• [EXCERPT PROVIDED]:

=-=-=

Oral Presentation Australian Diabetes Society and the Australian Diabetes Educators Association Annual Scientific Meeting 2016

Identification of an interferome nexus as a paradoxical negative regulator of adipogenesis and positive regulator of local and systemic insulin sensitivity (#21)

Jon Whitehead 1
  1. Mater Research Institute, University of Queensland, Brisbane, QLD, Australia

Coordinated adipogenesis helps maintain adipose tissue function and reduce obesity-associated complications including type 2 diabetes.  We previously demonstrated that FGF-1 promotes adipogenesis via a novel BAMBI/PPARg-dependent pathway.  Here, we employed a combination of RNA-Seq, functional investigations and association studies to identify novel downstream regulators of adipogenesis implicated in the modulation of local and systemic insulin sensitivity.  FGF-1 altered the expression of 598 genes, including 49 ‘interferome’ genes, of which 11 were downstream of BAMBI and PPARg.  In silico analysis of known and predicted protein-protein interactions revealed a nexus that included all 11 FGF-1/BAMBI/PPARg-dependent genes.  Functional characterization of five nexus genes revealed all were negative regulators of adipogenesis.  Determination of the expression profile of the nexus genes in subcutaneous human adipose tissue from a cohort of obese males with varying degrees of insulin sensitivity showed expression of all five nexus genes correlated with local (adipose) and systemic (skeletal muscle) insulin sensitivity.  This contrasted with a classic inflammatory gene signature which showed the expected inverse correlation with insulin sensitivity.  Moreover, in a cohort of subjects without overt metabolic dysfunction expression of both interferome nexus genes and inflammatory genes showed a positive correlation with BMI.  Collectively these findings increase our understanding of the molecular networks that regulate adipogenesis and, somewhat paradoxically, reveal the interferome nexus as a potential positive regulator of both local and systemic insulin sensitivity.  Further studies are warranted to explore the molecular mechanisms and define potential therapeutic opportunities.

=-=-=

Dataset entries
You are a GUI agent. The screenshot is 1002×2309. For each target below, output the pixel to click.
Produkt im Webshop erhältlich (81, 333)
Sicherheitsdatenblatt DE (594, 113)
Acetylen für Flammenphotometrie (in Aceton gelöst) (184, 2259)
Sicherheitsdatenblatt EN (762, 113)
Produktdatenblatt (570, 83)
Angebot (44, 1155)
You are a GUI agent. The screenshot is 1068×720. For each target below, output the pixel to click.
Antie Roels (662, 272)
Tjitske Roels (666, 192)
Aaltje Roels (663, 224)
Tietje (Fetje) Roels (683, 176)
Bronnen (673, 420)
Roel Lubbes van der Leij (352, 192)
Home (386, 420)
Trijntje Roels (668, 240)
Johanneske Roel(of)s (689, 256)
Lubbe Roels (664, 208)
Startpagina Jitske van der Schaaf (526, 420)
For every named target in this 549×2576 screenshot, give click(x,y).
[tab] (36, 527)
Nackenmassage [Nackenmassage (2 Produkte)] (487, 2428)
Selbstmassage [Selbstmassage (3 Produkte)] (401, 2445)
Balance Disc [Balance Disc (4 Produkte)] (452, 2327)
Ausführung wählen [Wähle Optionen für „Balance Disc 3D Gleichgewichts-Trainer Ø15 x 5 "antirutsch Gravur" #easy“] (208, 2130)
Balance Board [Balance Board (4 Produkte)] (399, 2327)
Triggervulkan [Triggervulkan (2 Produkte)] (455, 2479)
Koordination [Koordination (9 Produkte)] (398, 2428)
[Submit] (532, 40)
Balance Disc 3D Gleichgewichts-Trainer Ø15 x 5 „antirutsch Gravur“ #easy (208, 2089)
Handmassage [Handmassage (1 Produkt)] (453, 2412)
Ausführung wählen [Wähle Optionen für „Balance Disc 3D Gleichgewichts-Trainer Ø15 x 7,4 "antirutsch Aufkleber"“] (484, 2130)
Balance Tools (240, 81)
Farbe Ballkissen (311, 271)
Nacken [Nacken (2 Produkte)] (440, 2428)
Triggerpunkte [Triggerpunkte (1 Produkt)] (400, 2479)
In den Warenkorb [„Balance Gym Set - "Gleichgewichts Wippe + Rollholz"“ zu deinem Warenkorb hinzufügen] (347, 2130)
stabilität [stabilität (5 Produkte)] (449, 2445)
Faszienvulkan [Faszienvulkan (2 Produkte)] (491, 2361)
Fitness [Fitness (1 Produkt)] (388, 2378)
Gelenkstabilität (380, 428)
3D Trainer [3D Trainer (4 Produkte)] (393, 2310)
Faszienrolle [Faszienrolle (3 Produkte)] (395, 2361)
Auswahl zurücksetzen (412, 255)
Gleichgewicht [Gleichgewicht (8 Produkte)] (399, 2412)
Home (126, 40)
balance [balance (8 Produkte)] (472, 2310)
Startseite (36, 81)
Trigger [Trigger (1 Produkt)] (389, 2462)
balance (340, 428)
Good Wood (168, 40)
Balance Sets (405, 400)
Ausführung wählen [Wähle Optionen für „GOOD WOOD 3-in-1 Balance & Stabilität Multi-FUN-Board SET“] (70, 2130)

=-=-=

• [YOUR GOAL]: According to the abstract, how many genes did FGF-1 alter the expression of? This material is separate from the abstract and unrelated to it.

• [FINISHED TASK]: 598 genes